To the left (from 2 photos above) is the start of the Tri-State Trail leading up to Tri-State Peak.  This is also the northern terminus of what will become the Cumberland Trail.


Tri-State Trail

The first thing seen on the Tri-State Trail, visible in the last photo above, is a historical marker with a plaque commemorating "Daniel Boone's Trail".

Heading up the trail, passing by the site of a former Union Commissary during the Civil War.
At the top of Tri-State Peak.  The point where three states come together is underneath the middle of the canopy.

There's a plaque for each state with some basic state information.

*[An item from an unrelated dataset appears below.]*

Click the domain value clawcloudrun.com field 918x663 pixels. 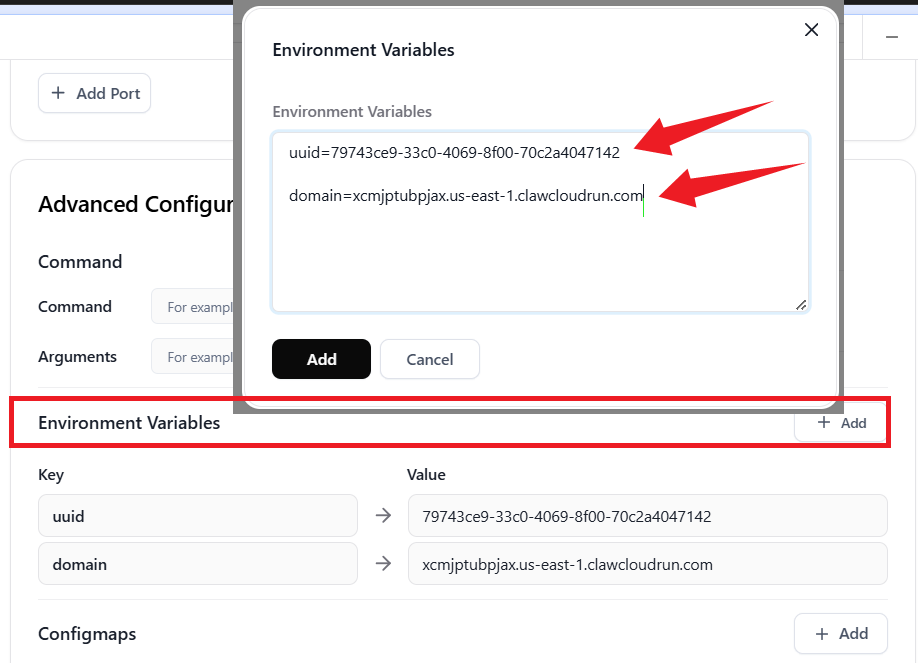[647, 564]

The actual point is marked by a USGS marker.
Heading back down the hill, there's a trail that leads to Fort Foote.
This crater, located near the Union Commissary sign photographed above, was formed during the Civil War when Union General Morgan blew up his ammunition to keep it from falling into Confederate hands in 1862.
A somewhat side/overhead view of the Historic Cumberland Gap, as seen near the north end of the Tri-State Trail.


Gap area/Return Trip

Briefly heading northwest onto the Kentucky side of the gap.  "Object Lesson Road" was a name given to the first paved road through the Gap:  a macadamized road built in 1908 connecting Middlesboro, KY with Cumberland Gap, TN.

The semi-famous "Indian Rock" along the Wilderness Road.
At one point, this used to be a road on embankment with a culvert at the creek.  It has been beautifully restored.  The trail on the far side is part of the "Object Lesson Road" trail, while the Wilderness Road is off to my left.
Blurry view looking back eastward towards the gap.
This is a view looking down from the top of the historic gap.  The trail in the left background is the Tri-State Trail as it passes by the Daniel Boone Trail marker.

Back on the Virginia side, looking east at the old roadbed restored to its natural state.
At the time I took my trip, parts of the Wilderness Road were covered by mudslides, as was the case here.
This spur trail leads down into Cumberland Gap, TN.
Looking down the stream/waterfall noted in the first photo set.